Task prompt -
Put everything from the line containing "The image size is (1456, 819)." down to the line containing "pyautogui.click(x=942, y=526)" into a numbered list, one line per item, leaving out blank lines.

Entries supplied -
-*-
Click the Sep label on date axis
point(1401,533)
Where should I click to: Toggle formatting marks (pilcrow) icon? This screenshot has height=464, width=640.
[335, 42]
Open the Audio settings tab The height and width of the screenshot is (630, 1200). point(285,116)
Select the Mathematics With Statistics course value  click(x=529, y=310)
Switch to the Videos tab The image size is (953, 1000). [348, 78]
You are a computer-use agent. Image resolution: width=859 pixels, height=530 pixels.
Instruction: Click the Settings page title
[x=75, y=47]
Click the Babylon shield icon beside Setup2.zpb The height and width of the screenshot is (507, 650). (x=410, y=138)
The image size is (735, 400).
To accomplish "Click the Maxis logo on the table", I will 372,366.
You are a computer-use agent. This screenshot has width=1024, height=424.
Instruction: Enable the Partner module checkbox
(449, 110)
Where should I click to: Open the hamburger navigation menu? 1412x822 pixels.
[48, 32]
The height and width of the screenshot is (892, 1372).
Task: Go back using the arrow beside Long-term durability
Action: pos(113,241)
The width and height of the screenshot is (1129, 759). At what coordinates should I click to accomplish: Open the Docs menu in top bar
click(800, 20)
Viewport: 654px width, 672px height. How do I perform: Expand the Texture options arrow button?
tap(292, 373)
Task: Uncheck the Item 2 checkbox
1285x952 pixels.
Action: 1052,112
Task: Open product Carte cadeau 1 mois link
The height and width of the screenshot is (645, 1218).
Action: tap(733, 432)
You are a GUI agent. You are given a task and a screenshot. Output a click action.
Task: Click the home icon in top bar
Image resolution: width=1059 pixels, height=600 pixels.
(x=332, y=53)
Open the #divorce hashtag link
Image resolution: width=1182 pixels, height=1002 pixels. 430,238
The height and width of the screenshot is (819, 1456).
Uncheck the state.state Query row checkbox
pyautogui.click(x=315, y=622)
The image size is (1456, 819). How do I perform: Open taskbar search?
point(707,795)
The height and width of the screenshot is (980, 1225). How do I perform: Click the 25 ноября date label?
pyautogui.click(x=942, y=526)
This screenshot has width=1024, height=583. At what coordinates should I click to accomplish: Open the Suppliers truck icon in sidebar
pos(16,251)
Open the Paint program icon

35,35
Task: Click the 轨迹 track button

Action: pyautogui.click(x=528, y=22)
-*-
Completed task -
1. The image size is (1456, 819). How do I perform: Open taskbar search?
2. point(707,795)
3. The height and width of the screenshot is (980, 1225). How do I perform: Click the 25 ноября date label?
4. pyautogui.click(x=942, y=526)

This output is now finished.